Toutefois, une étude récente menée par des chercheurs de l’Inserm et de l’University College de Londres publiée dans le British Medical Journal en 2012 (A. Singh-Manoux et al., http://www.ncbi.nlm.nih.gov/pmc/articles/PMC3281313/) est venue tempérée cette conclusion optimiste. Selon cette étude menée pendant 10 ans sur plus de 7000 personnes le déclin cognitif ne commencerait pas à 60 ans mais dès 45 ans ! Les fonctions cognitives (mémoire, vocabulaire, raisonnement, fluence verbale) ont été évaluées trois fois au cours des 10 années. Les résultats montrent que ces fonctions déclinent avec l’âge, sauf pour les tests de vocabulaire. Par exemple, le déclin des performances en raisonnement est de 3,6% pour les hommes de 45 à 49 ans et de 9, % pour ceux âgés de 65 à 70 ans (pour les femmes ces pourcentages sont respectivement de 3,6% et 7,4%). Bien entendu, il s’agit là de moyennes qui ne disent rien de la variabilité des résultats entre les participants, le déclin étant probablement assez différent selon les individus, ce qui s’accorderait avec le nombre respectable de sexagénaires et de septuagénaires qui occupent des postes de responsabilité dans les arts, la recherche, la politique et les entreprises.

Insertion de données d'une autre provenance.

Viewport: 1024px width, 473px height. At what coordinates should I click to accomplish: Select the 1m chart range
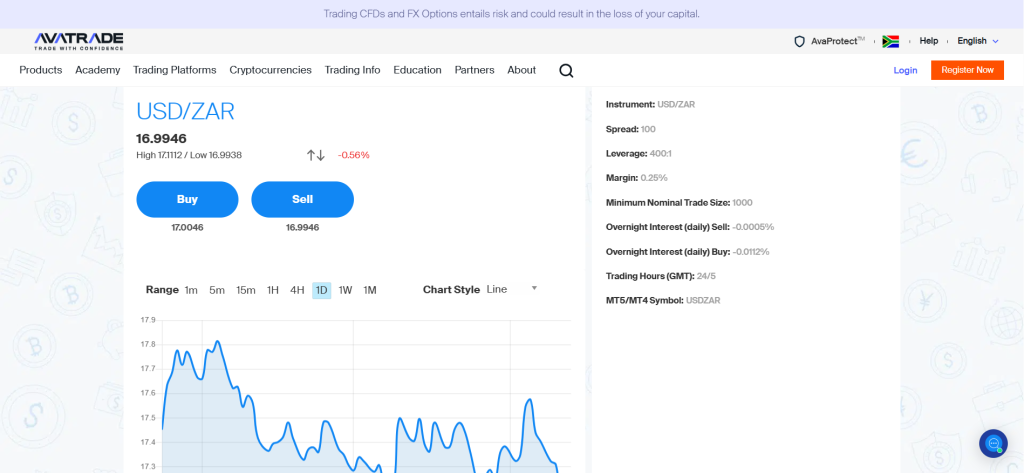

- Cet accroissement des performances cognitives entre 1956 et 1963 aux États-Unis (j’ignore si un effet semblable a été observé en Europe ou au Japon) pourrait s’expliquer par l’amélioration générale des conditions de vie : meilleurs soins médicaux, meilleure alimentation, plus grande attention à la forme physique. Les personnes de plus de 65 ans ne représentaient qu’un peu plus de 4% de la population des États-Unis de 1900 à 1920 ; ce pourcentage n’a cessé de croître par la suite passant de 7% en 1940 à 14% en 2000. En France, il est passé de 8,5% en 1900 à 11% en 1950 et 16% en 2000, 17% en 2012 ; il devrait grimper à 30% en 2050.